The unstated premise of the film is that a vast and sinister conspiracy stole not one but two Presidential elections on behalf of George W. Bush, but that presupposes a kind of genius to the system—the real question is whether those overseeing elections in our country are wicked or simply stupid, which really isn't much of a choice. The hero of the film is Bev Harris, who kind of gets her Erin Brockovich on—she's a Seattle grandmother outraged by what she's learned, and when a Google search exposes a Diebold security glitch and allows Harris to download their vote-counting software, she becomes a corporate enemy and a public crusader. She and her colleagues file many, many Freedom of Information Act requests and scour the dumpsters outside the offices of many bureaus of elections; she's consistently disillusioned, especially by John Kerry and his quick concession in 2004 despite the Ohio electoral irregularities.

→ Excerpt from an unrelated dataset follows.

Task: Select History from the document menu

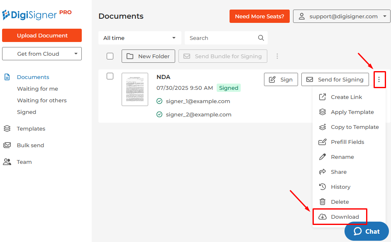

Harris finds a few decent public servants—most notably Ion Sancho, Supervisor of Elections in Leon County, Florida, who puts the Diebold machines to the test and discovers how easily they can be hacked into. But you keep hoping that Harris will come up with the smoking gun, and alas, she never does—the possibility of a conspiracy isn't the same thing as a conspiracy, and the potential for fraud doesn't mean that fraud exists. The more resonant lessons are more civic-minded, if perhaps not as cinematic—we need to be extraordinarily vigilant about things as vital as our elections, and the outsourcing of voting to private industry may be good for stock prices, but it's bad for democracy.

Rating for Style: B
Rating for Substance: B

 

Image Transfer

 One
Aspect Ratio1.85:1 - Widescreen
Original Aspect Ratioyes
Anamorphicyes


Image Transfer Review: An adequate transfer, though with a little too much contrast, likely stemming from high-end video source material.

Image Transfer Grade: B
 

Audio Transfer

 LanguageRemote Access
DS 2.0Englishno


Audio Transfer Review: James Naughton provides the narration track, and sounds incredibly portentous throughout. It's a fairly clean transfer.

Audio Transfer Grade: B+ 

Disc Extras

Static menu
Scene Access with 12 cues and remote access
Cast and Crew Biographies
1 Original Trailer(s)
4 Other Trailer(s) featuring Bob Dylan: Dont Look Back, The Weather Underground, Andy Goldsworthy: Rivers and Tides, The Wild Parrots of Telegraph Hill
4 Deleted Scenes
Packaging: Amaray
Picture Disc
1 Disc
1-Sided disc(s)
Layers: dual

Extras Review: Along with brief biographies for directors Simon Ardizzone and Russell Michaels are four deleted scenes (33m:27s), documenting more electoral irregularities, in Atlanta (with Rep. Cynthia McKinney) and Riverside County, California; and more of Bev and friends sorting through dumpsters and facing off with Floridian public officials getting mighty snippy about other people getting into their possibly illegal business.

Extras Grade: B-
 

Final Comments

A disturbing if incomplete look at just how vulnerable our electoral system may be.